**Material to process**:
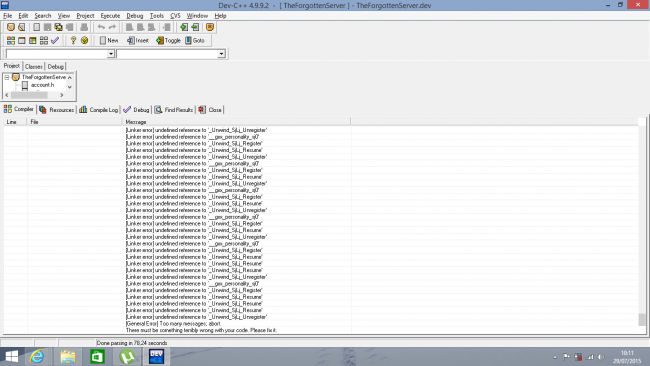
Task: Click the Rebuild All icon
Action: pyautogui.click(x=44, y=41)
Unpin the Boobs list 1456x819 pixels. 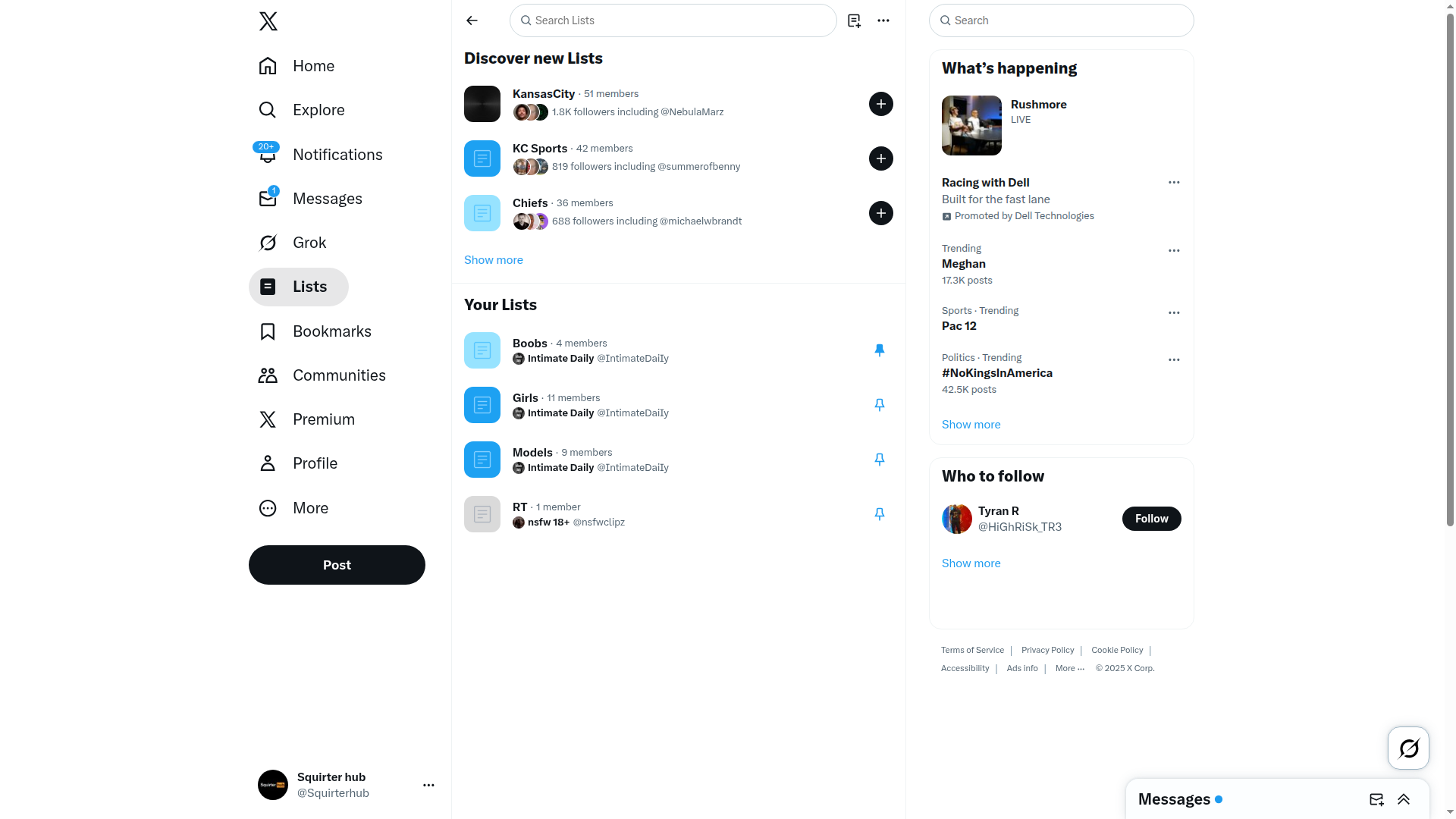pos(879,350)
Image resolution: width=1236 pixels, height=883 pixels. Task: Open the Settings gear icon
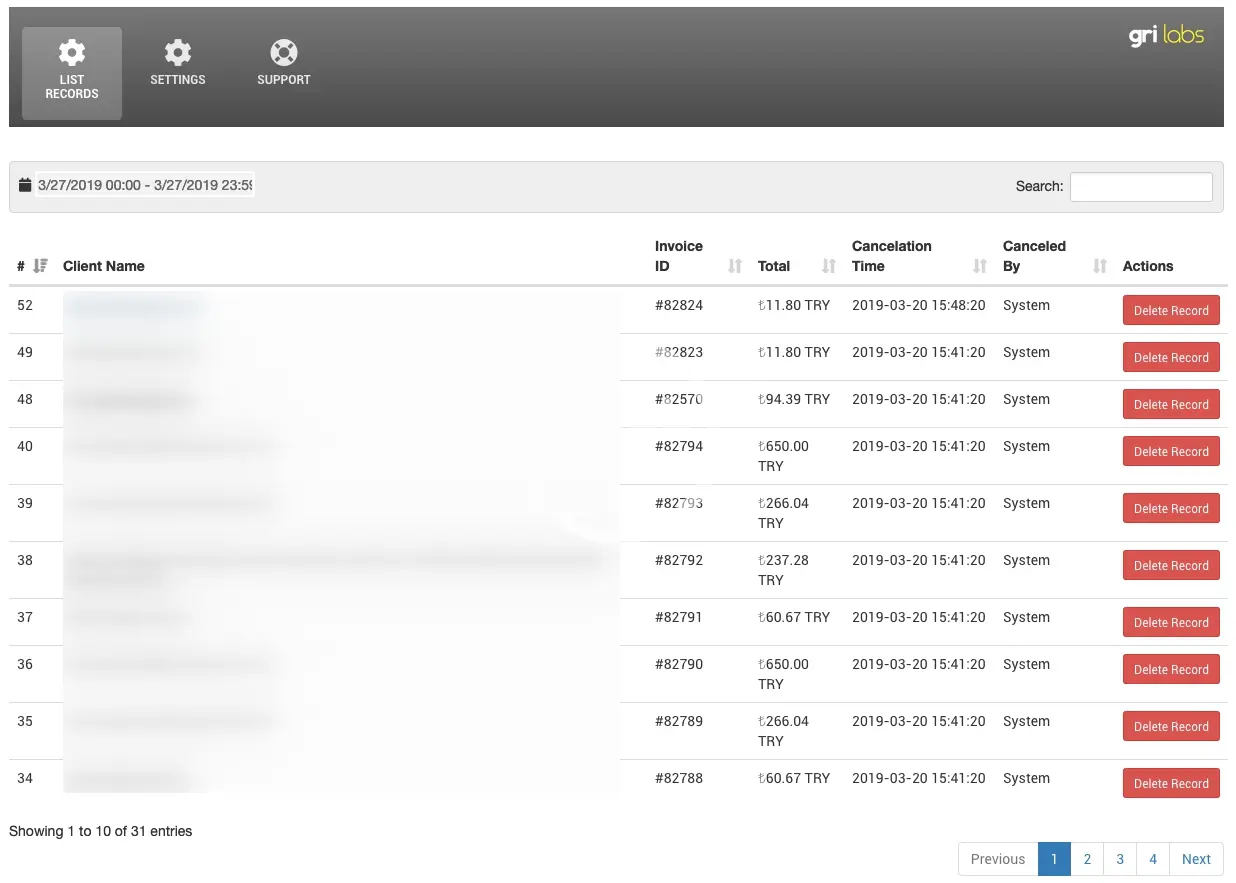(x=178, y=53)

**Exercise**:
Only the lines from the line that contains "Image resolution: width=1236" through the end of the entries are to be written out, exactly and without pictures, both ends included.

**Written reply**:
Image resolution: width=1236 pixels, height=883 pixels. Task: Open the Settings gear icon
(x=178, y=53)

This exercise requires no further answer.